→ SOURCE
Essay Doctorate 675 words

Digital Supply Chain Companies That Do Not

Last reviewed: July 30, 2012 ~4 min read

Digital Supply Chain

Companies that do not have good supply chain systems and processes often experience lower customer satisfaction levels, order lead times, and inefficient production processes vs. those that do. Before the widespread expansion of the Internet, most supply chains operated according to a very traditional and linear model -- business partners worked together directly with separately managed linkages between suppliers and customers. Today, the advent of the Internet has had a significant impact on supply chain management. Digital supply chain is an emerging trend especially in the music, publishing, and library industries. It provides a rare opportunity to use electronic means to impact the delivery of goods and services, offering a unique view of the process at critical points between the origin of raw materials to final delivery to the customer.

A number of companies have used the Internet to lower costs and add value to their business. First and foremost, the Internet can create more sourcing opportunities for materials. Partnering options are widely expanded with players being as close as in the same city or as distant as overseas. Online forums, public exchanges and paid member sites exploded in popularity in the late 1990s and allow suppliers and buyers to connect in new ways. Major benefits include automated procurement, collaboration in forecasting, planning and replenishment, and lower costs due to more competitive bidding (Gulledge and Chavusholu, 2008). In addition, materials are often easier to source with shorter lead times due to a greater number of supplier options. All of this has the potential to decrease inventory volume, thus decreasing overhead costs.

Entries for locating text and elements:

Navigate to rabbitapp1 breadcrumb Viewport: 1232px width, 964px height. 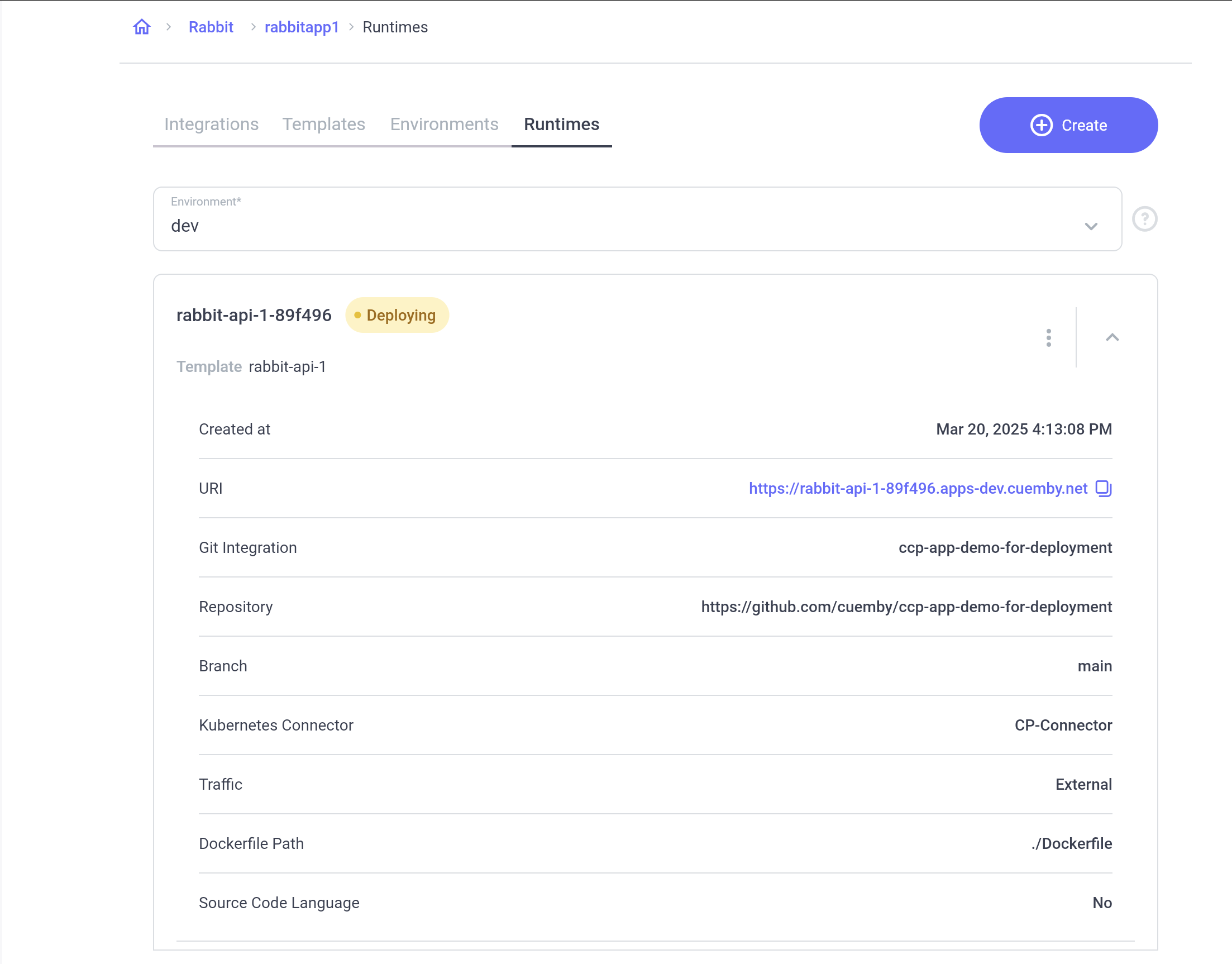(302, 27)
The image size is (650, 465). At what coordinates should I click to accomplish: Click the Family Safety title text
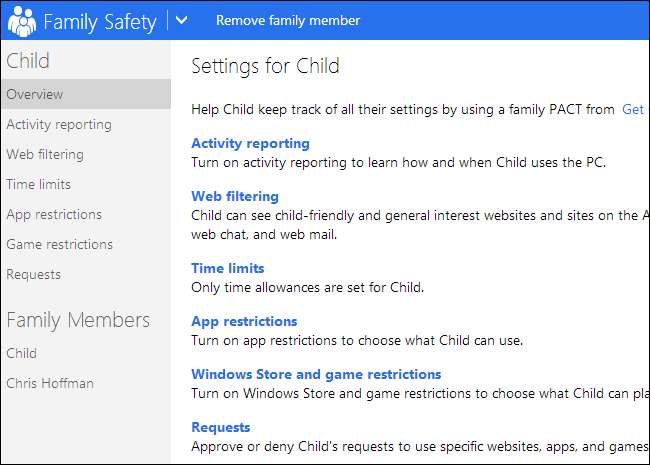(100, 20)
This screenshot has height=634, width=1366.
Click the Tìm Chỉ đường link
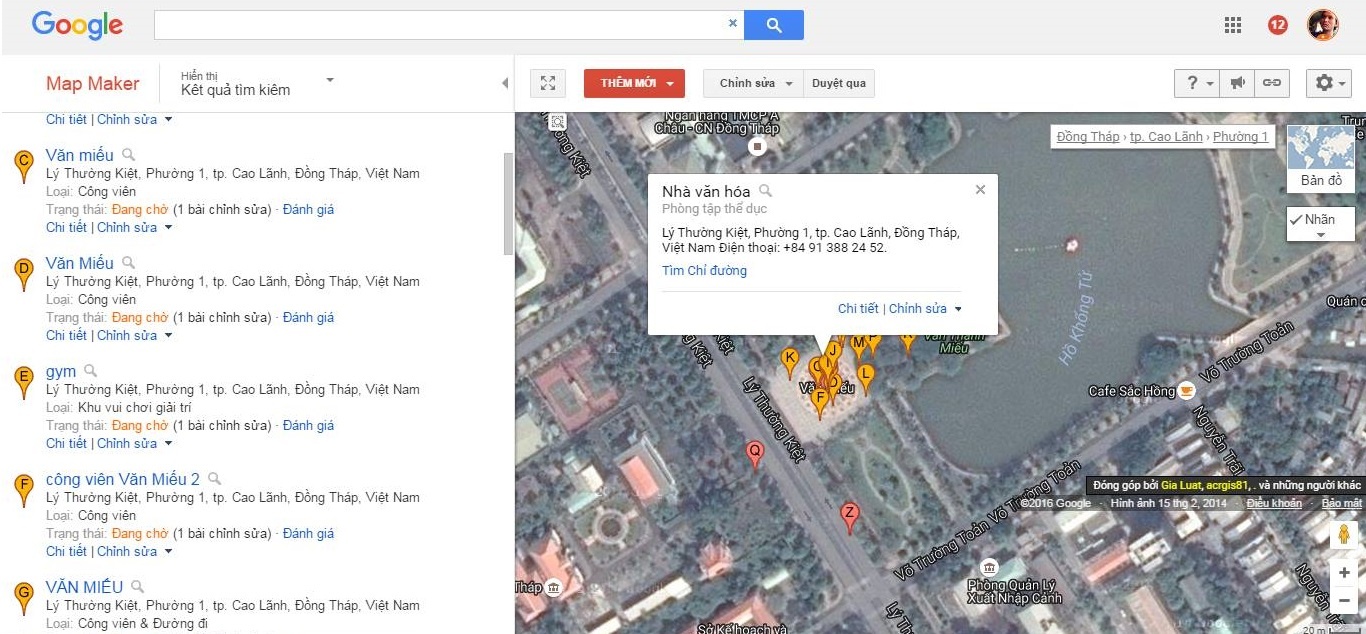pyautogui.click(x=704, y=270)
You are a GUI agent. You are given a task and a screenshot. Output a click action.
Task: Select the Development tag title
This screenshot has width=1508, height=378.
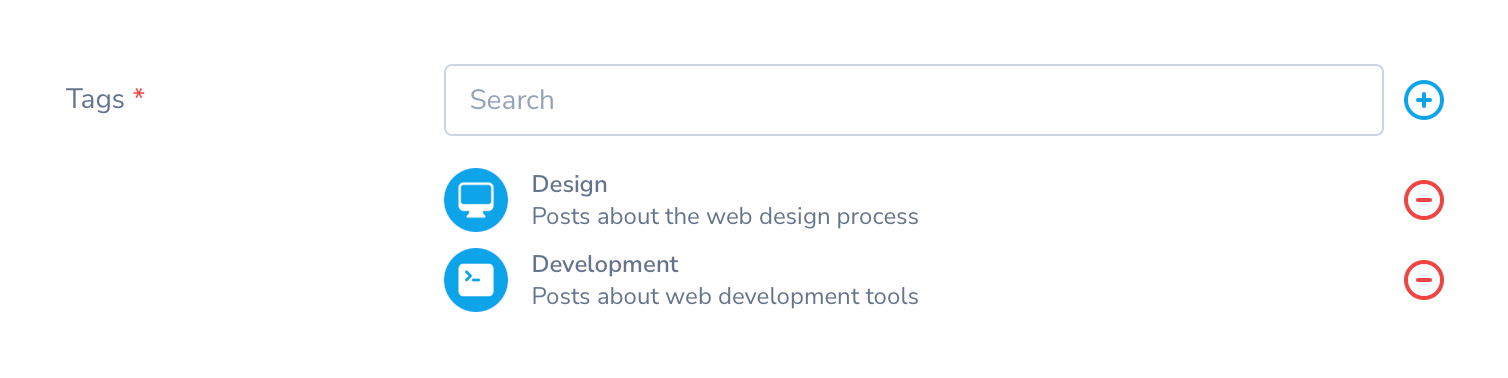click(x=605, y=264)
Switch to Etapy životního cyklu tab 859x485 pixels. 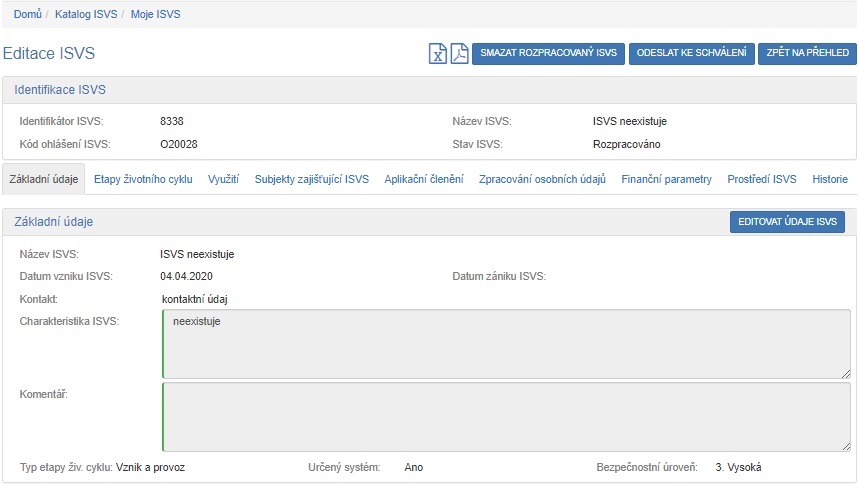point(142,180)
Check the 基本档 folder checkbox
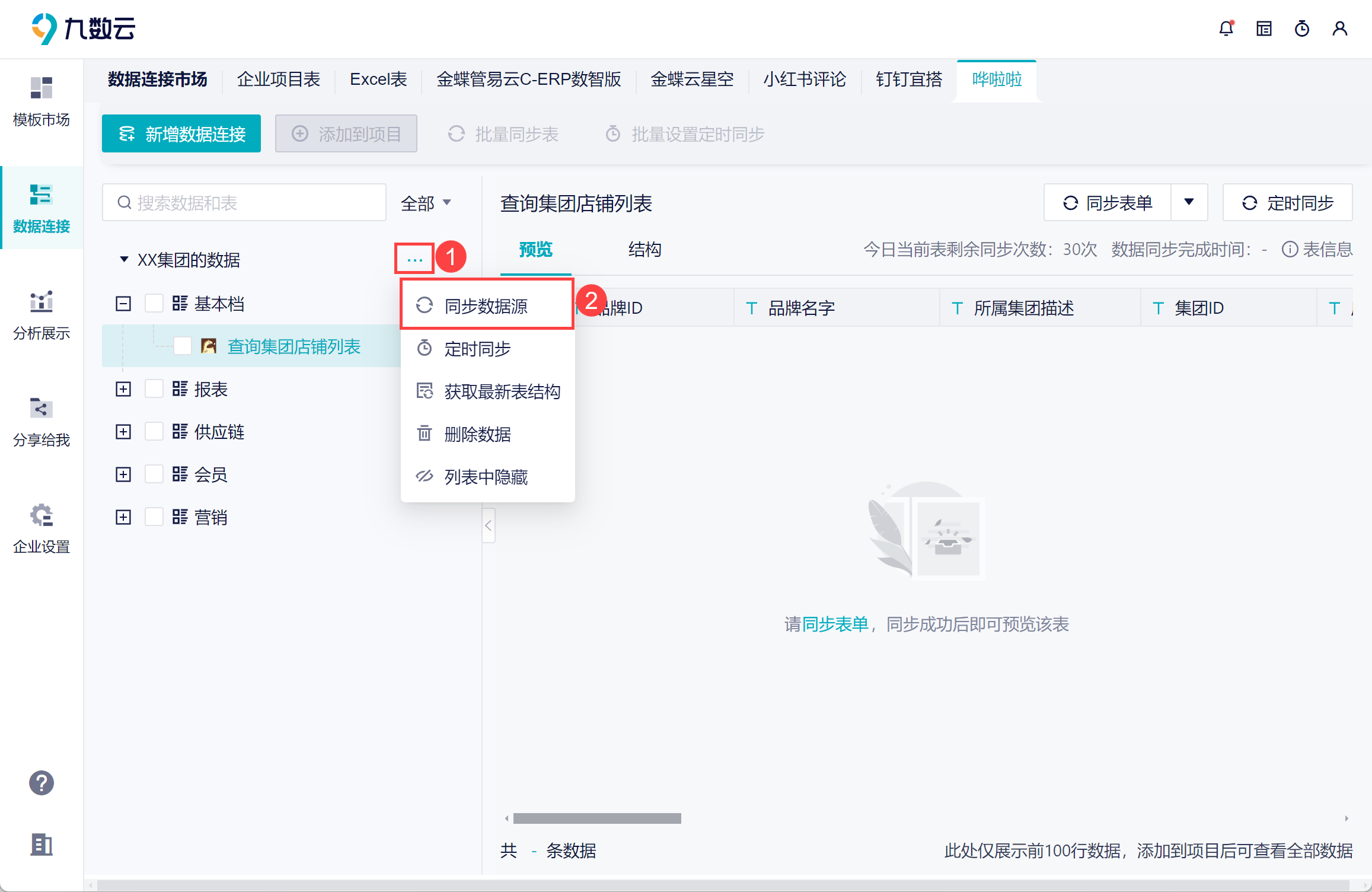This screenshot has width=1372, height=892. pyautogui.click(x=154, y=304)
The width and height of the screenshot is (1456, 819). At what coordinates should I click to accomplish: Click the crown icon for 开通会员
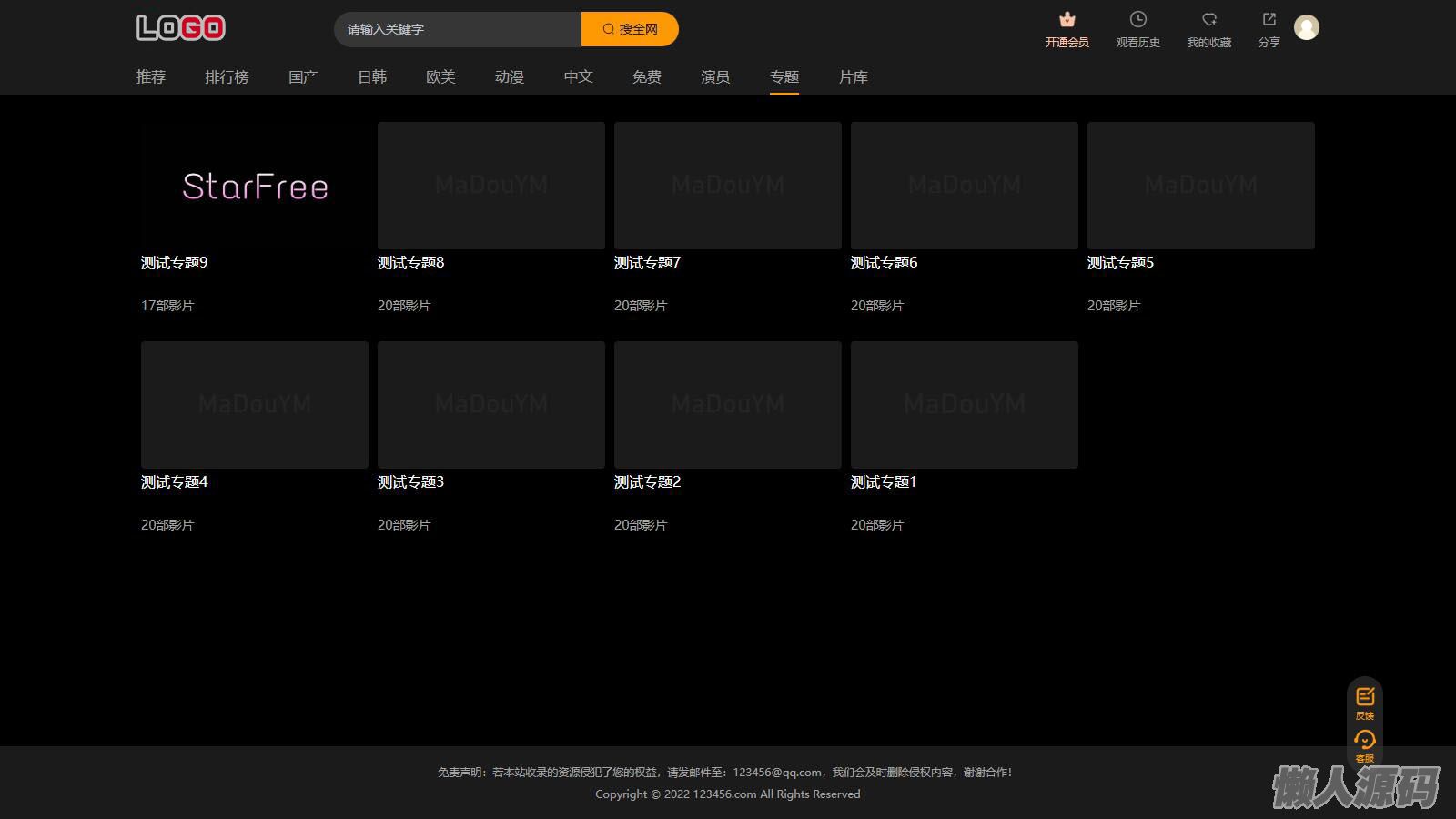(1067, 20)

→ WORK INSTRUCTIONS
A – Decide whether each statement agrees with the essay on digital supply chains: (i) digital supply chain is an emerging trend in the music, publishing, and library industries; (ii) online forums and public exchanges became popular in the early 2000s; (iii) before the Internet spread widely, most supply chains followed a traditional, linear model. For each, answer yes or no and quote the deciding words of the essay.
B – State how many lines of the entries contain the string "should", with case significant. Give the number alone.

→ RESULTS BY TASK
A –
(i) Yes: "Digital supply chain is an emerging trend especially in the music, publishing, and library industries."
(ii) No: "Online forums, public exchanges and paid member sites exploded in popularity in the late 1990s"
(iii) Yes: "most supply chains operated according to a very traditional and linear model"

B – 2